The embodiment can be further improved in that the first relieve line pulley is coupled to a second drive unit such that activation of at least one of the drive units results in shortening the continuous active steering line section or the first relieve line, respectively, with respect to one side and lengthening the continuous active steering line section or the first relieve line, respectively, with respect to the other side of a symmetry axis of the steering unit or the aerodynamic wing, respectively.
In this embodiment, the first relieve line may serve as an active steering line, and be coupled to a second drive unit. The second drive unit may be able to apply steering forces to the first relieve line. The second drive unit may be coupled to the first relieve line via a pulley, preferably via said first relieve line pulley. In this case the first relieve line pulley is an actively driven pulley. In this arrangement, the relieve line can be hauled in and veered out with respect to the sides of the symmetry axis on the steering unit or the aerodynamic wing, respectively.
The continuous active steering line section is coupled to the first drive unit, which applies steering forces to the continuous active steering line section such that the continuous active steering line section can be veered out and hauled in with respect to the sides of the symmetry axis of the steering unit or the aerodynamic wing, respectively.
The ends of the first relieve line and the continuous active steering line section may be connected to common connecting members thus forming a circular line so that the forces applied to the first relieve line and the forces applied to the continuous active steering line section can add up to a total steering force acting on the aerodynamic wing via the connecting members and the upper steering line sections. It is particularly preferred that both drive units apply steering forces in a coordinate manner. Therefore it is preferred that the activation of the drive units results in either a shortening of both the first relieve line and the continuous active steering line section with respect to one side of the symmetry axis of the steering unit or the aerodynamic wing, respectively, or in a lengthening of both the first relieve line and the continuous active steering line section with respect to that side of the symmetry axis and vice versa with respect to the other side of the symmetry axis. Depending on the arrangement of the lines with respect to the drive units, this can require both drive units to be driven in the same or in opposite directions to achieve acting of them in the same direction.
The invention can be further improved in that each of the drive units comprises a blocking device adapted to actively block, particularly in a mechanical manner, the respective drive unit in case of its failure.
In case of failure of a drive unit, e.g. due to breakage or malfunction, it is preferred that this driving unit is immediately blocked and prevented from operating or being turned e.g. by a fastening bolt, break or the like.
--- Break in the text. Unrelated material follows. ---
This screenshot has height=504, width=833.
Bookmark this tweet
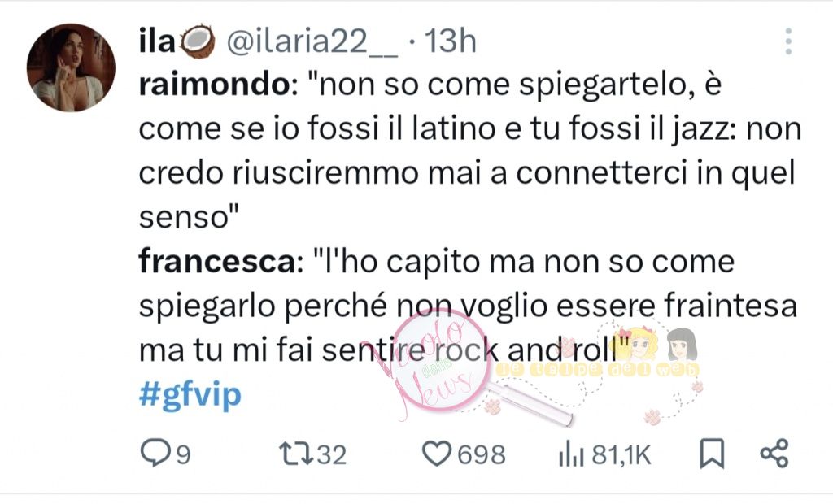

It is further preferred that the respective line that is guided via said failed drive unit is prevented from moving, i.e. being shortened or lengthened with respect to one side or the other of the symmetry axis, for example by providing a clamp, draw roll, stopper, bracket or a fastener and activating it in case of the failure of the drive unit. In such case, steering forces can be applied by the remaining other drive unit, providing save-to-fail redundancy.
A further preferred embodiment is characterized in that the continuous active steering line section and the first relieve line are connected to each other to form a loop. The invention can be further improved in that the connecting member of at least one of the two active steering lines, preferably both, comprises a pulley, and said loop is guided via said pulley. Providing a loop or a continuous belt has the advantage, that problems occurring in transferring the forces at the end of lines and their connections can be avoided. Further, providing such a loop means that the function of the continuous active steering line section and the relieve line may be selected to be similar to thus provide redundancy and sharing of forces.
Preferably, the loop is formed by one continuous line, particularly a continuous belt. In addition it is preferred, that the loop is guided via two active devices at the steering unit that preferably are identical with the at least one drive unit and the first relieve line pulley, that is an active pulley coupled to a drive unit in this case.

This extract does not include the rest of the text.